We rear face a child in their car seat for very similar reasons.  Rear-facing allows for: 

  1. Distribution of the force of an accident to be spread across the back of the car seat so that it is equally distributed across the child’s back, neck and head.  When a child is forward facing, the force is only on the points of contact with the car seat harness.  Rear-facing children have a much lower chance of core body or spinal cord injuries.
  2. Proper rear-facing installations have the child seat at a 45 degree angle.  This is important because it keeps the child’s head laying back so that it does not slump forward.  This keeps their air way clear and allows them to breathe easily. 
  3. The highest percentage of accidents are frontal collisions.  In a collision everything moves towards the point on impact, so by having a child rear-facing it keeps the child in a better position and contained in the seat.
  4. A rear-facing seat is designed to “ride out a collision”.  This basically means that the back of the seat is not fixed to the vehicle; it is only connected to the vehicle at one point at the front of the seat.  In a collision this allows the back of the seat to move up and down, like a pendulum, absorbing energy and “riding out the collision”.

I’m glad to say we are seeing a new trend in Canada towards Extended Rear Facing.  This involves keeping a child rear-facing longer between 2-5 years, much longer than the minimum Canadian standard.  This has been a normal practice in countries like Sweden where children are kept rear-facing up to 5 years of age and 55 lbs! 

We recently saw the American Academy of Pediatrics in the US release a formal statement advising parents to keep their toddlers rear-facing until 2 years of age or until they reach the maximum height and weight for their car seat!
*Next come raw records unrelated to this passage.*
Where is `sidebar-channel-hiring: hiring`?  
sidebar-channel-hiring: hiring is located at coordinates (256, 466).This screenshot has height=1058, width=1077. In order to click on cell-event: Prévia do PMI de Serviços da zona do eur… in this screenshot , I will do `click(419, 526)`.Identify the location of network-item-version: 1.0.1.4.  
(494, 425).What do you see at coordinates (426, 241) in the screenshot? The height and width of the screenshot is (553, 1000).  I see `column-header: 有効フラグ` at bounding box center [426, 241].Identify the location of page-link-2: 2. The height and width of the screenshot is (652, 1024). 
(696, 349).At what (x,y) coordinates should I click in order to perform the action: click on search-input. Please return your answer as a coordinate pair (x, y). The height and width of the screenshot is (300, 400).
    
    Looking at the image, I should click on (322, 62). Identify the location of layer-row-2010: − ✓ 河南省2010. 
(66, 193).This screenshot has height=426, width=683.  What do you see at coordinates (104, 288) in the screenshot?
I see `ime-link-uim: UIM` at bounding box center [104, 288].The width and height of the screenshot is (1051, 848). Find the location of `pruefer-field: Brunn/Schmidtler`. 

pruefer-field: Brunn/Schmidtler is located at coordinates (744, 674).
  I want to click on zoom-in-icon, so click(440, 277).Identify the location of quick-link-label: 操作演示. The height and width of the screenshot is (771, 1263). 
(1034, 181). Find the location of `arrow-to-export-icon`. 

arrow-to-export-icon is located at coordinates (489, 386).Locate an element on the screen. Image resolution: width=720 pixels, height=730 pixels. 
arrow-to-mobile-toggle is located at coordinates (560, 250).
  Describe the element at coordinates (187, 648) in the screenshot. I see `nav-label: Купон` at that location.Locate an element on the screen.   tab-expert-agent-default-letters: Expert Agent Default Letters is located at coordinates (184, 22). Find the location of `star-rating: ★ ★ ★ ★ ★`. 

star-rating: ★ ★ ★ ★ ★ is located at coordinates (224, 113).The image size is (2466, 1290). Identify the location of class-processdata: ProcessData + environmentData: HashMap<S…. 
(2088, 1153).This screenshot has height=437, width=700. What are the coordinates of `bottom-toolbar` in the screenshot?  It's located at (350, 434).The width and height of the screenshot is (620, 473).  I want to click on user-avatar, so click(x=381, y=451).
Click here for the AAP Statement. 

Transport Canada recently changed their website to reflect a preference towards extended rear-facing.  They now recommend keeping your child rear-facing as long as possible, which means until your child outgrows the car seats weight/height limit.  For more info click here

Chart from Transport Canada Website

When parents first hear of Extended Rear-Facing it raises a lot of questions, watch for a future blog on the extended rear-facing with a lot more details!  For now, keep your kids rear-facing as long as possible!